(Excerpted passage)

So today is my great kid’s birthday, his 23rd in fact. A number that is astonishing to me in so many ways because I know it was just yesterday that I was in the great and lamented St. Vincent’s Hospital in Manhattan celebrating this miracle that I had been given. (His other parent was there too but he gets no part in this story because of his actions and inactions since then).
Every year since he was born, I have celebrated his exact moment of birth – 2:08 am – by setting my alarm and sneaking into his room when he was a toddler, a young boy, a teenager and a college freshman and giving him a kiss and telling him how much he was loved. He never woke up once in all the years I did this, even though he knew it was coming. (He is blessed with the gift of deep sleep, that kid is).
Since he flew the coop to Sin City and his new college, I’ve still set my alarm for the middle of the night but nowadays I call him and settle for reminding him that he is and was the one I loved above all. My sun, my moon, my stars.
So as I did a few months ago for my Mom, my words are (part of) my gift to my great kid this year. Because I want you all to know what a special person he is.
From the time he was young, he had a soft spot for the mistreated, the underdog, the down-on-their-luck folks he encountered. I like to think this was learned from being blessed with having my darling Dad as his grandfather. A man who adored his first-born grandson, who – with my Mom – turned their lives upside down to relocate back here to be part of and a presence in his life every day. He learned how to play – and cheat at, truth be told – miniature golf when he was young from my Dad. When he was sick and I just had to go to work, he would spend the day with one or both of my parents, learning that caring for someone you love is just what you do no matter what.
The very first time I really thought I was watching the spirit of my Dad come through him was one Christmas Eve when we were at Mass, waiting for the service to start. For any of you who’ve done Christmas Eve services, you know that if you want a seat for the 5:00 service, you need to be there at 4:00. And that’s what we had done, patiently waiting for Mass to start. A classmate of my great kid and his Mom were directly across the aisle from us, in a small row saving some seats for the Dad and his classmate’s autistic sister who wouldn’t arrive until right before Mass started.

(End Excerpted passage)
(Dataset records)

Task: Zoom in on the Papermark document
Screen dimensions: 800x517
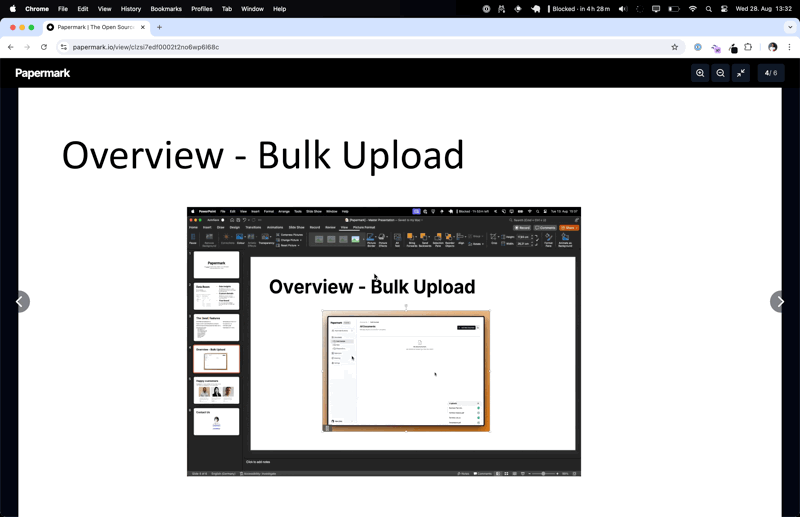Action: (x=700, y=73)
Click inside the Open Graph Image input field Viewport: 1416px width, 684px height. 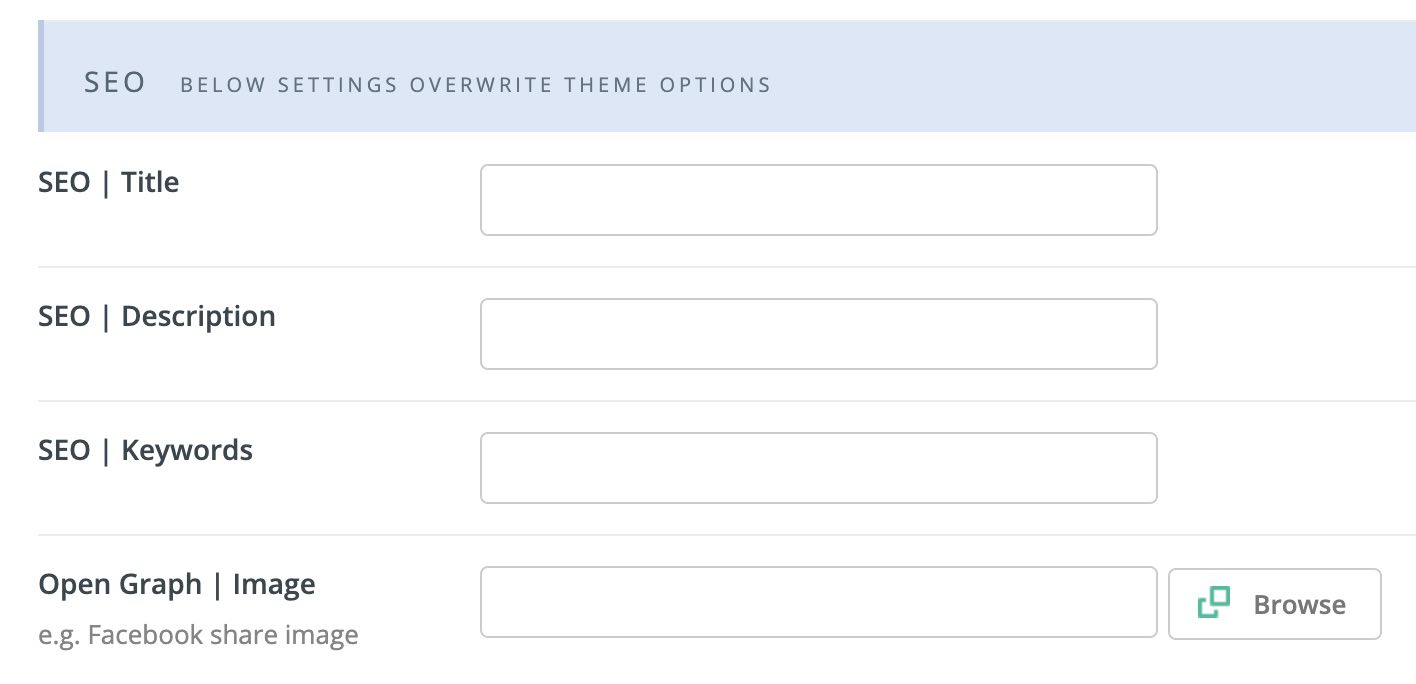pos(818,601)
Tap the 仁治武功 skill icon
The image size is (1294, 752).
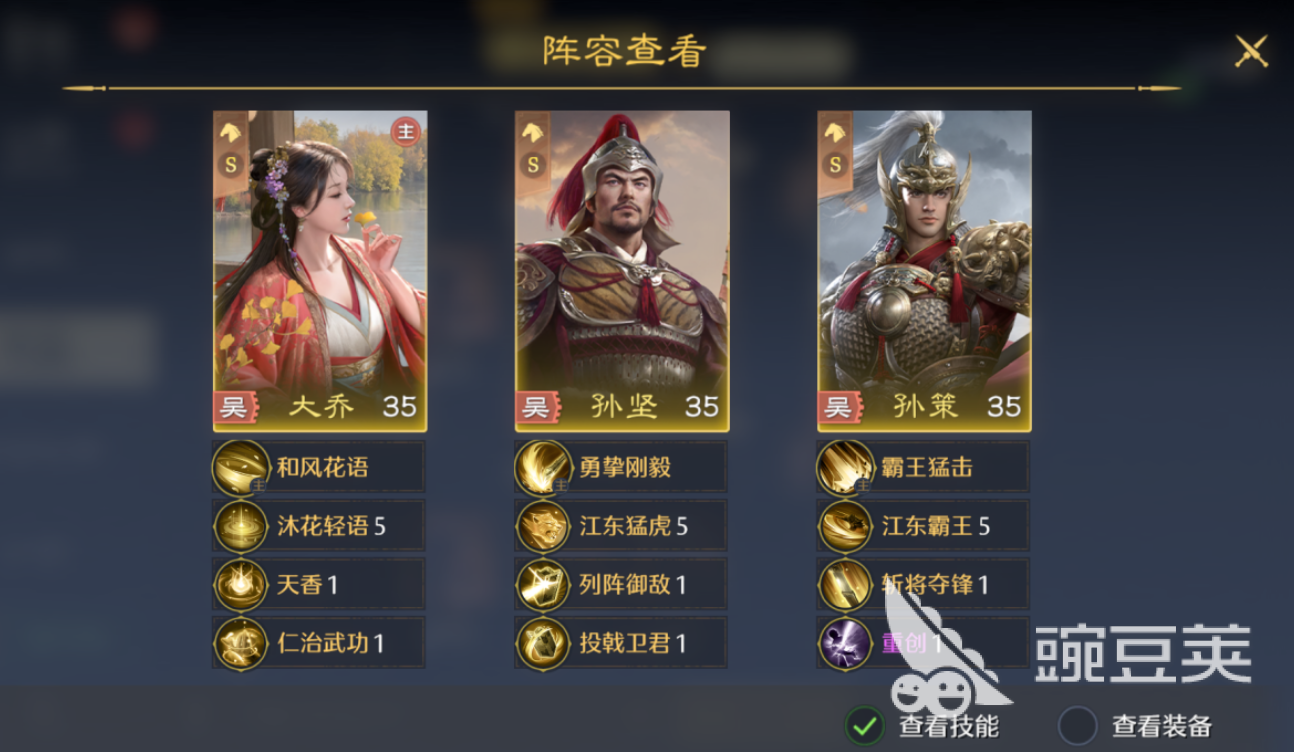[x=241, y=643]
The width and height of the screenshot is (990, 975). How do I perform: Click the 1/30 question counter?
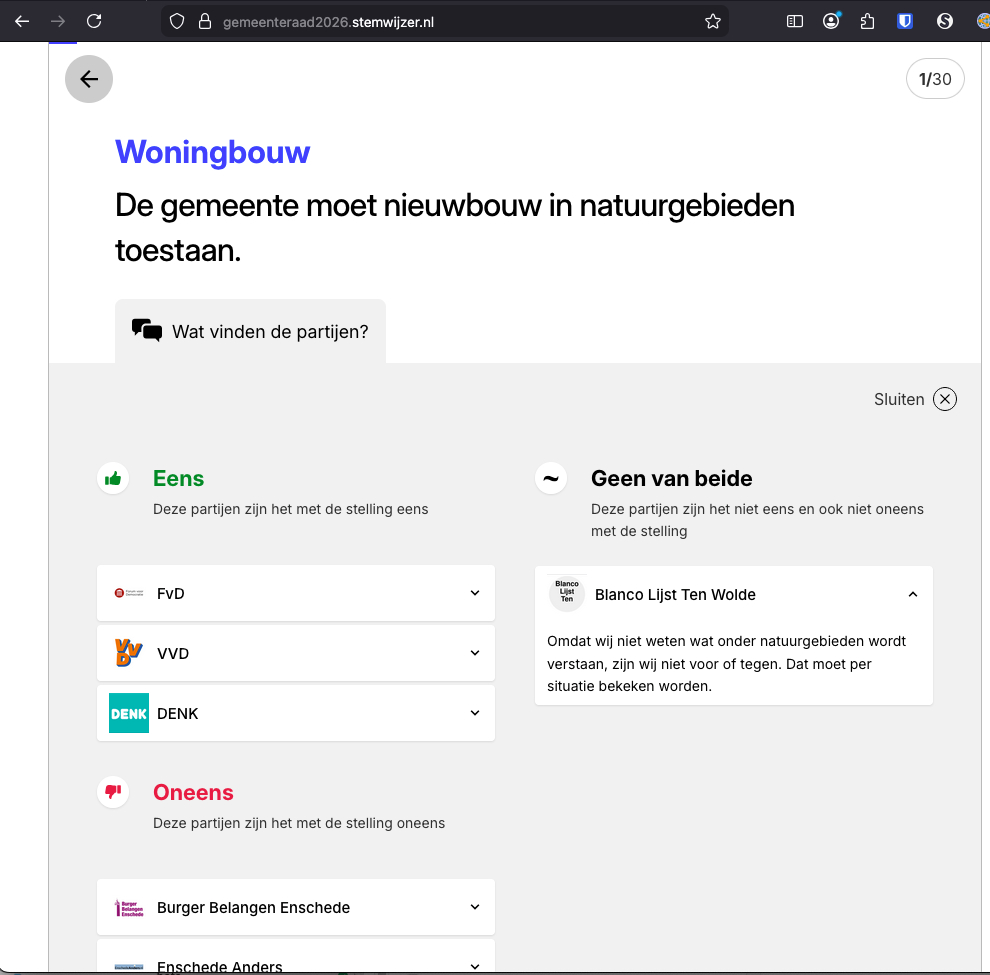(x=934, y=79)
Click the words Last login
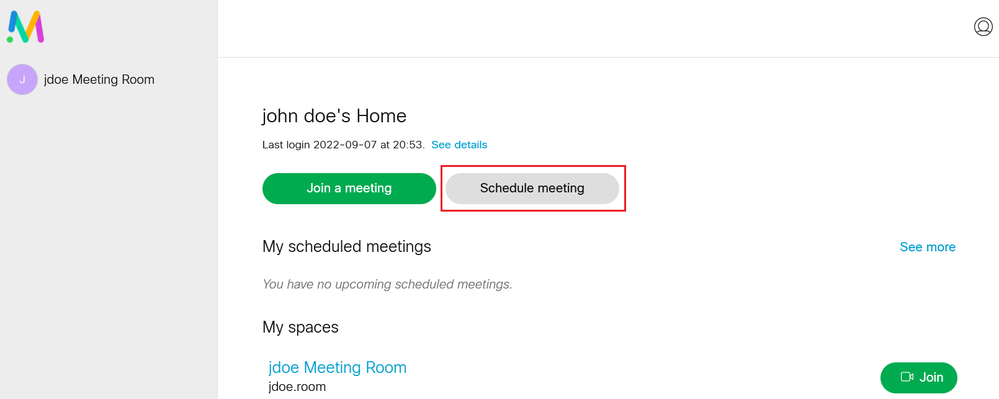Viewport: 999px width, 399px height. click(x=286, y=145)
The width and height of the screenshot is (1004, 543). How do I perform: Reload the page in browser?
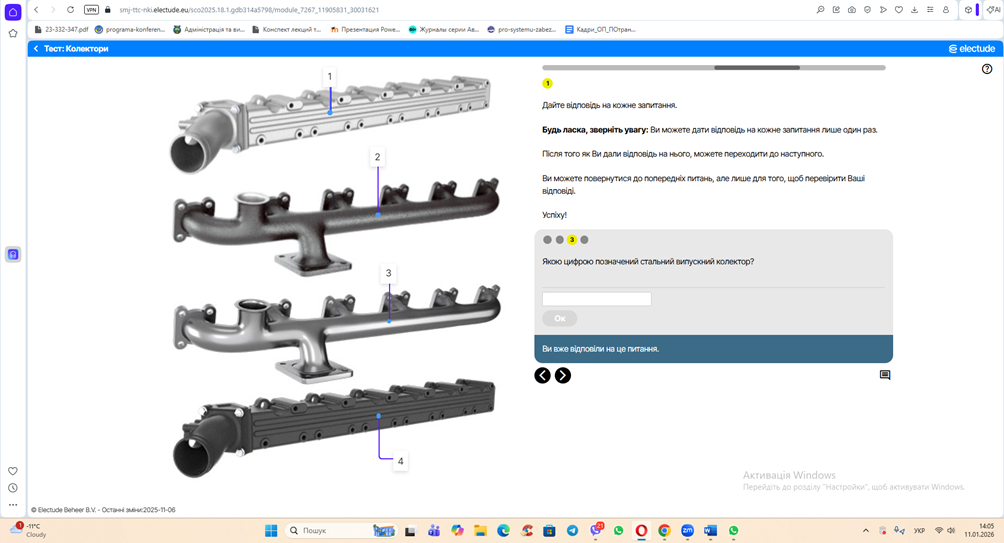click(70, 10)
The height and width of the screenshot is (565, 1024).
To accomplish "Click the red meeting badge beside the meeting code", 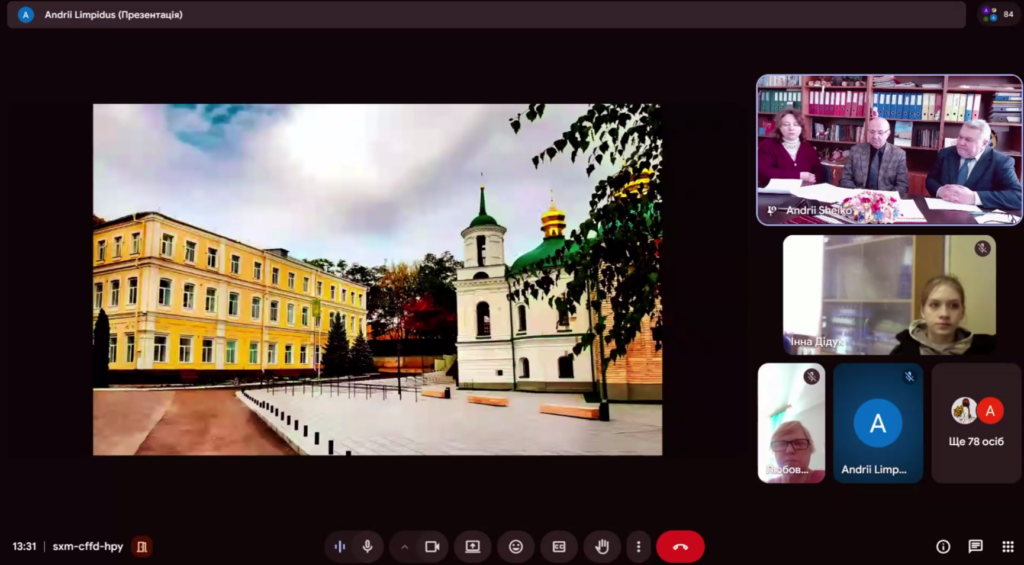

(End Dataset records)

According to the birthday post, at what exact time was the son born? Rely on the text alone.

2:08 am